### Extrait
________________

Ce n'est pas la peur de ne pas pouvoir se séparer d'un salarié qui pose problème, sinon on se verrait au moins proposer des CDD, c'est simplement qu'on estime qu'un jeune ne vaut pas un "vrai" salaire... En fait, de plus en plus, on estime que personne ne vaut un "vrai" salaire, mais on ne peut plus agir sur les salaires de ceux qui sont déjà embauchés en CDI et qui ont accumulé de l'ancienneté dans des périodes plus fastes; alors on essaye de se rattraper sur ceux qui ne sont pas encore embauchés.
Les jeunes ne sont pas responsables des situations où les employeurs se sentent pieds et poings liés par un CDI (certains en arrivent même aux extrêmités de la mise au placard, du harcèlement moral pour amener un salarié à démissionner). Mais ce sont les jeunes qui en paient les frais. Et les CDI qui "encombrent" les employeurs au point de leur faire avoir en horreur l'idée d'embaucher, je ne pense pas qu'il s'agisse en majorité de CDI datant de moins de 2 ans.
Alors non, je ne pense pas que le CNE ou CPE change quoi que ce soit.
Les jeunes, indépendemment de leur motivation et de leur valeur, continueront à faire les frais de ce que les employeurs considèrent comme des entraves à la liberté d'entreprendre (à savoir ce qu'ils appellent "les lourdeurs du Code du Travail"). Tant qu'il n'y a plus moyen de dire "si vous ne me donnez pas des garanties pour l'avenir, j'irai voir si l'herbe est plus verte ailleurs", même le jeune le plus brillant et le plus prometteur ne peut plus se permettre de négocier quoi que ce soit.

________________

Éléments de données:
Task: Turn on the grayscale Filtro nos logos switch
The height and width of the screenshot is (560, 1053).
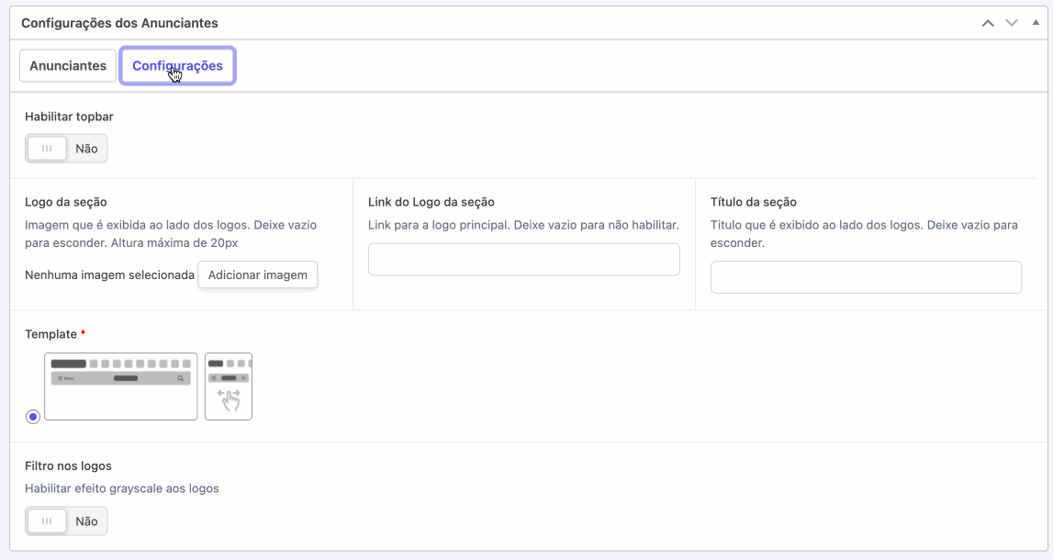Action: tap(66, 521)
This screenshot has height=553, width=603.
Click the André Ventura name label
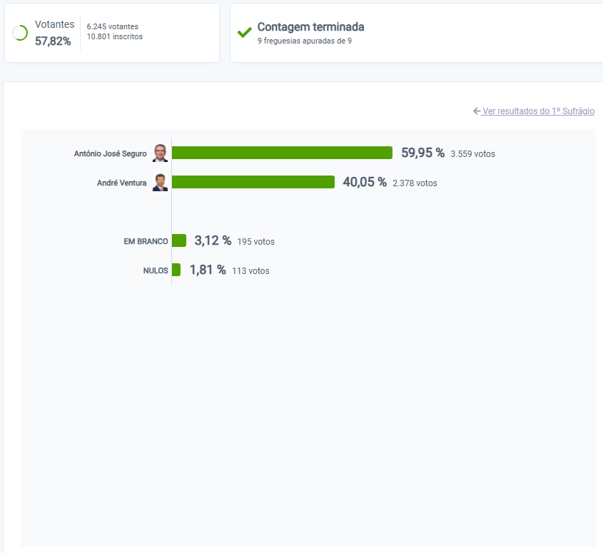tap(121, 183)
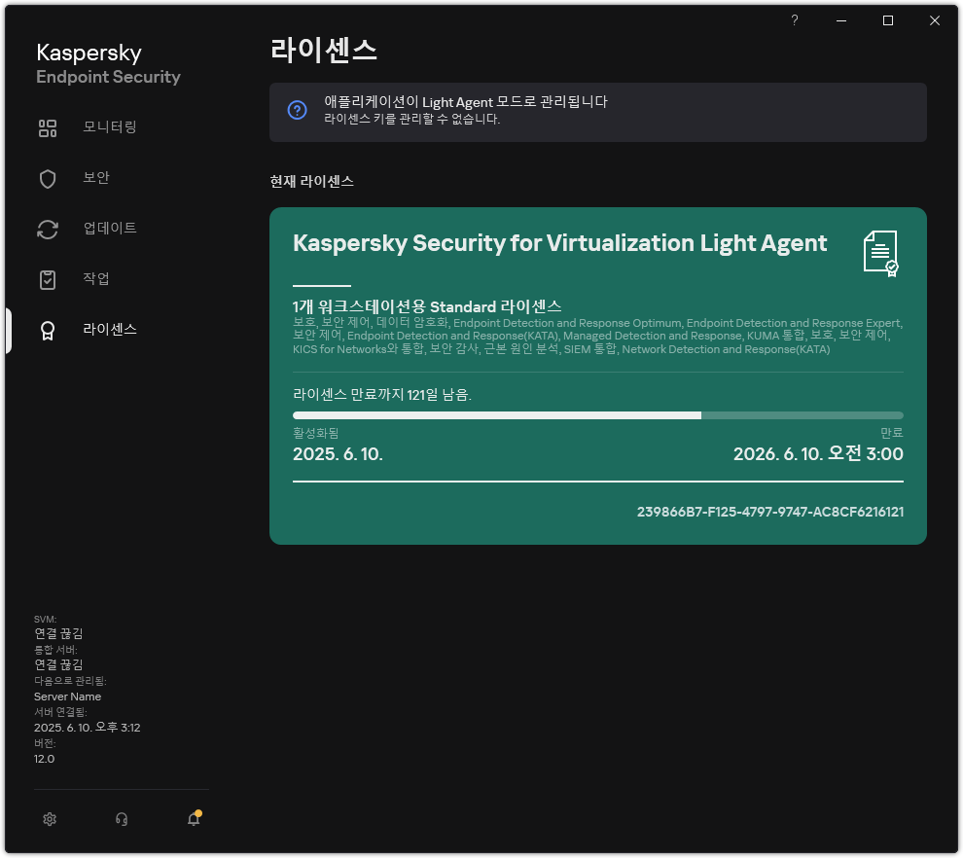
Task: Select the License key icon in sidebar
Action: pyautogui.click(x=48, y=330)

________________

### Problèmes à résoudre
(A) Recopiez le passage de l'extrait qui commence par les mots contenant « Les jeunes, indépendemment » et se termine par « négocier quoi que ce soit. ».
(B) Reprenez le texte sur l'emploi des jeunes et le CDI à la suite de sa dernière phrase.

### Corrigé des exercices
(A)
Les jeunes, indépendemment de leur motivation et de leur valeur, continueront à faire les frais de ce que les employeurs considèrent comme des entraves à la liberté d'entreprendre (à savoir ce qu'ils appellent "les lourdeurs du Code du Travail"). Tant qu'il n'y a plus moyen de dire "si vous ne me donnez pas des garanties pour l'avenir, j'irai voir si l'herbe est plus verte ailleurs", même le jeune le plus brillant et le plus prometteur ne peut plus se permettre de négocier quoi que ce soit.

(B)
Les stages ont pris trop d'ampleur, la notion de stage comme "première expérience en entreprise" a été trop dévoyée pour qu'on puisse revenir en arrière.
Les cabinets de conseil devraient manifester eux-mêmes contre les stages-missions à des prix défiant toute concurrence. Je ne compte plus les entreprises qui veulent se certifier ISO 9001 ou 14001 et qui font rédiger leurs documents par des stagiaires, ou qui font faire des pré-diagnostics par des étudiants. Mais ils ne le font pas, car parfois ils profitent eux-même de stagiaires pour développer leur activité, voire pour réaliser les études qu'ils n'ont pas le temps matériel de faire.
Bien sûr, il y a des ratés, des étudiants qui ne font pas un travail exploitable, ou qui passent leur stage à surfer sur internet sans aucun apport pour l'entreprise (souvent, ceux-là sont en stage obligatoire, n'ont pas trop peur pour leur subsistance et se disent qu'ils préfèreraient être sur la plage à dépenser l'argent de leur compte épargne alimenté par leurs parents depuis leur naissance...je le sais, j'en ai fait partie!) . Mais vu le peu d'investissement que demande un stagiaire - 17.5 euro par jour pour mon dernier stage à comparer aux 300 euro/jour (grand minimum) d'un consultant - on peut se permettre de griller cette cartouche et de tenter plus tard avec un autre étudiant plus consciencieux.
J'ai même vu organiser des concours de mémoires de master dont on récupérait les dossiers pour les vendre aux entreprises des secteurs concernés, sans même que les étudiants en soient informés.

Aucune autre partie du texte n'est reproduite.